Abstract

Greenness identification from crop images captured outdoors is the important step for crop growth monitoring. The commonly used methods for greenness identification are based on visible spectral-index, such as the excess green index, the excess green minus excess red index, the vegetative index, the color index of vegetation extraction, the combined index. All these visible spectral-index based methods are working on the assumption that plants display a clear high degree of greenness, and soil is the only background element. In fact, the brightness and contrast of an image coming from outdoor environments are seriously affected by the weather conditions and the capture time. The color of the plant varies from dark green to bright green.
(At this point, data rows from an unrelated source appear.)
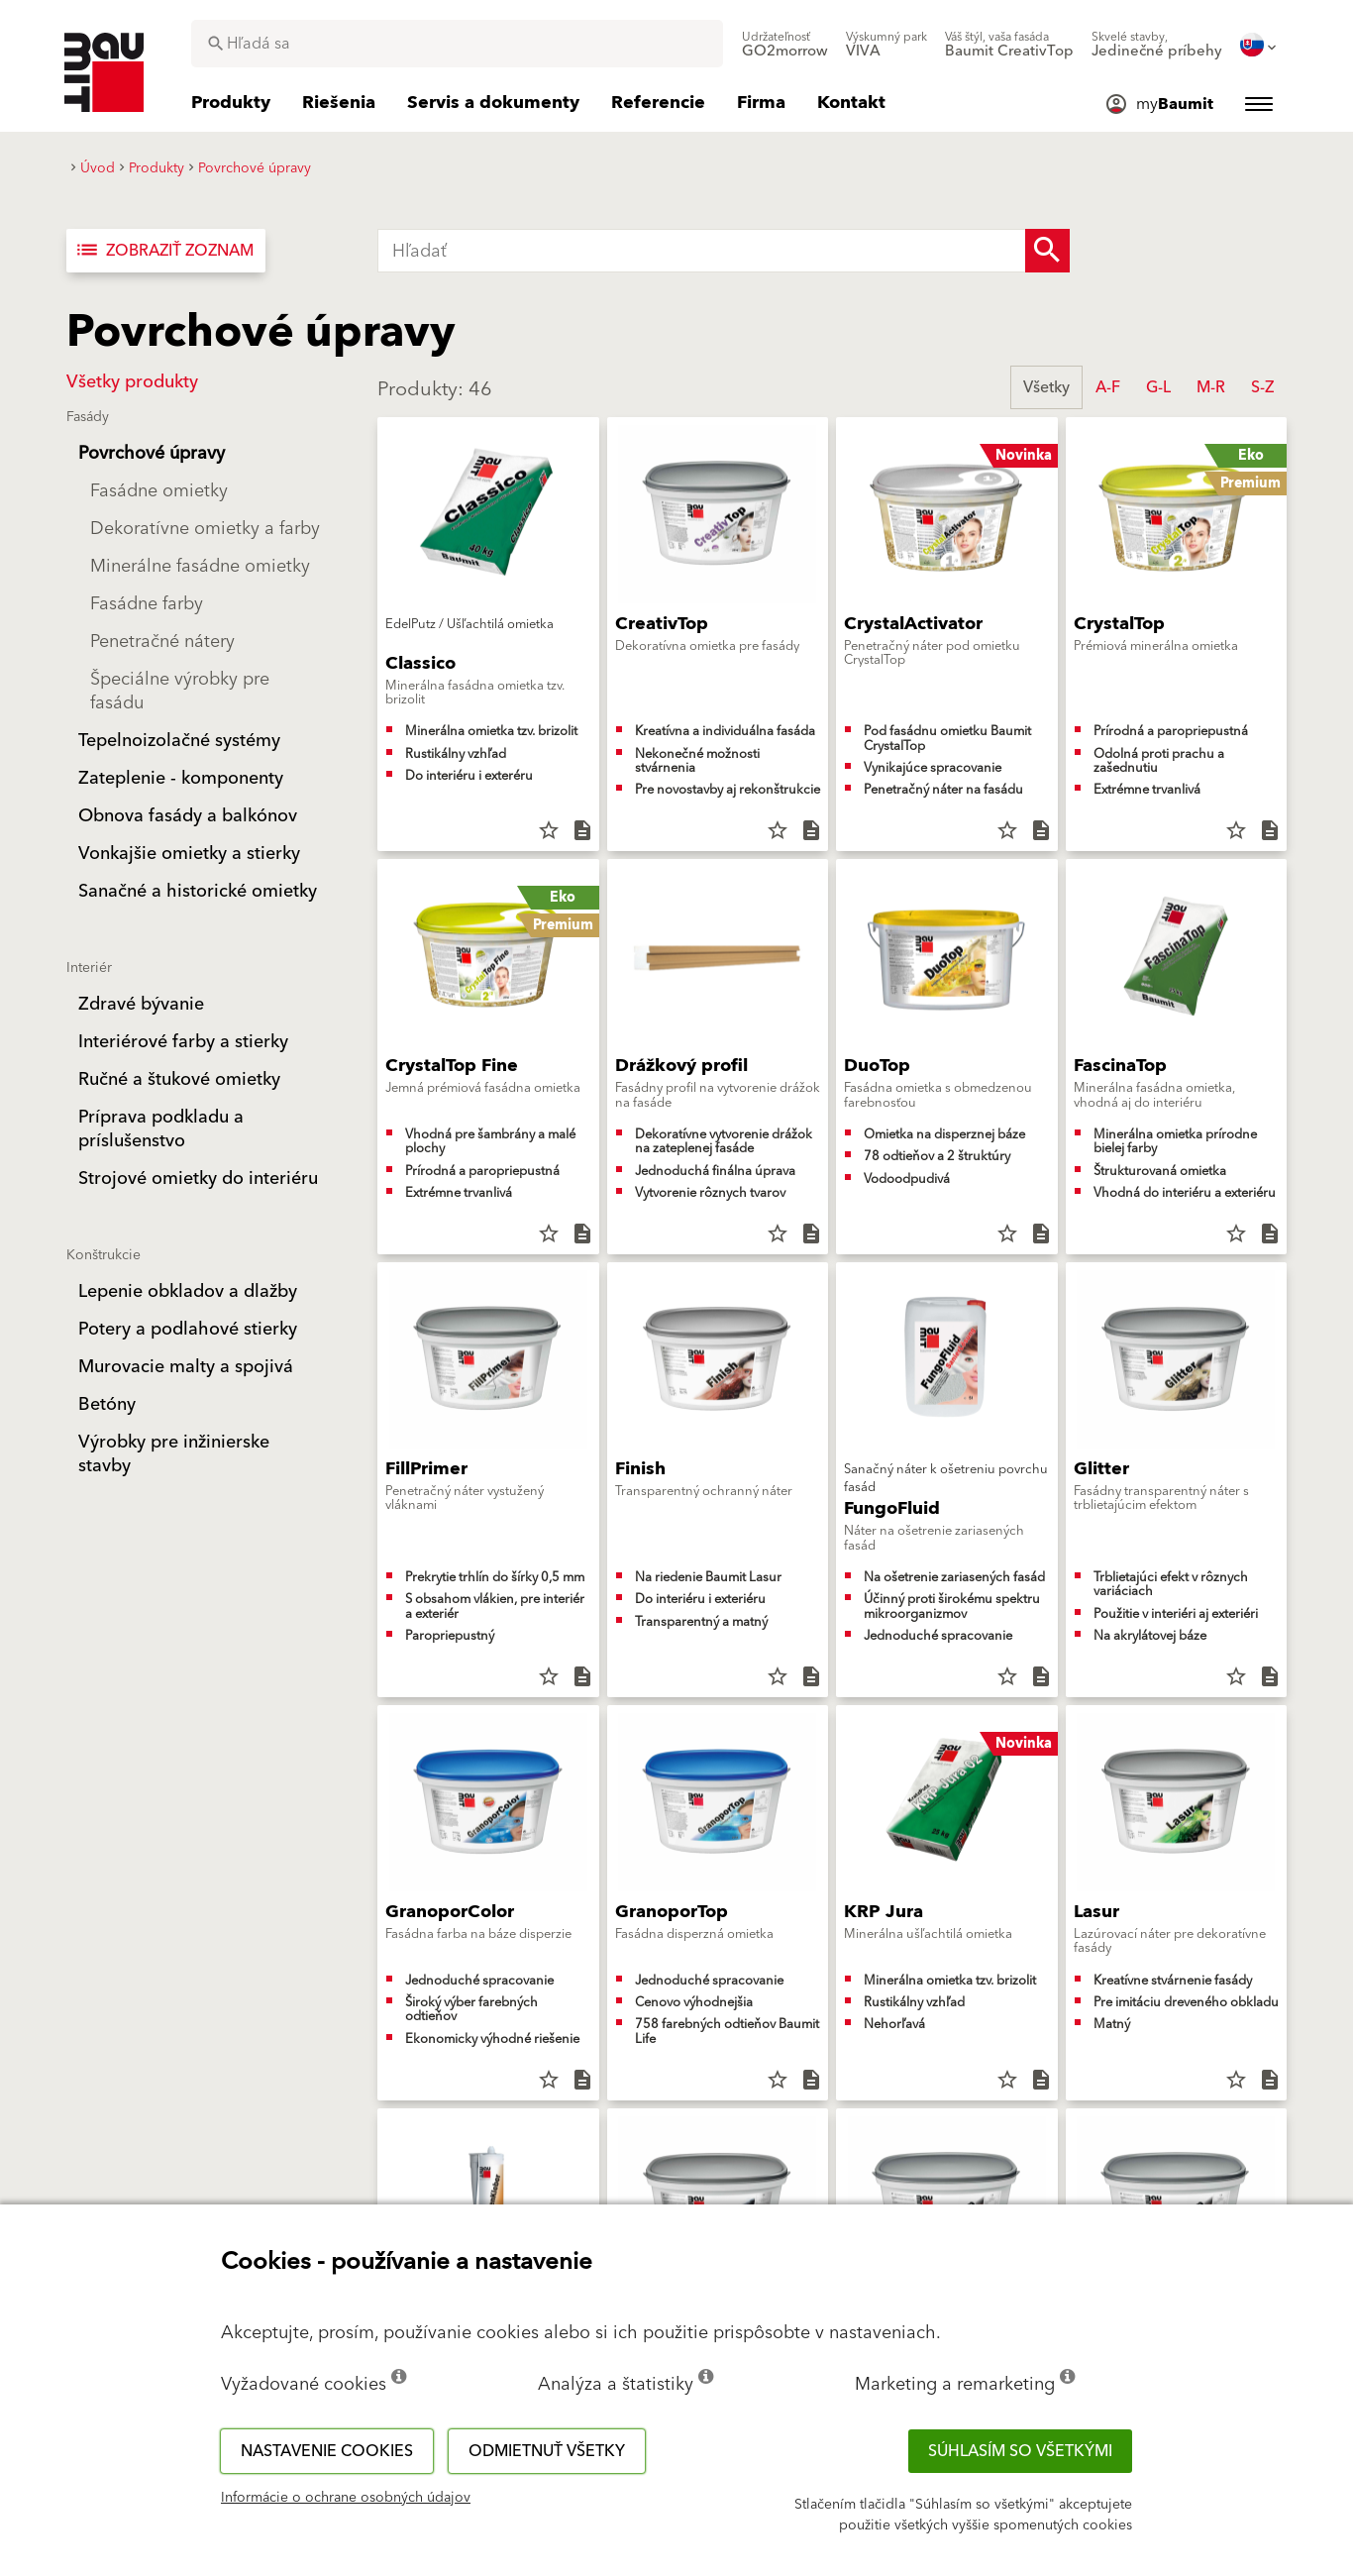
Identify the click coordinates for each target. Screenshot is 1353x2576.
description (582, 830)
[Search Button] (1047, 250)
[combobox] (457, 43)
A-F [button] (1107, 387)
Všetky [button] (1046, 387)
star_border (549, 830)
The back ground elements may contain crop straw, straw ash besides soil. These environmental factors always make the visible spectral-index based methods unable to work correctly. In this paper, an HSV decision tree based method for greenness identification from maize seedling images captured outdoors is proposed. Firstly, the image was converted from RGB color space to HSV color space to avoid influence of illumination. Secondly, most of the background pixels were removed according to their hue values compared with the ones of green plants. Thirdly, the pixels of wheat straws whose hue values were intersected with tender green leaves were eliminated subject to their hues, saturations and values. At last, thresholding was employed to get the green plants. The results indicate that the proposed method can recognize greenness pixels correctly from the crop images captured outdoors.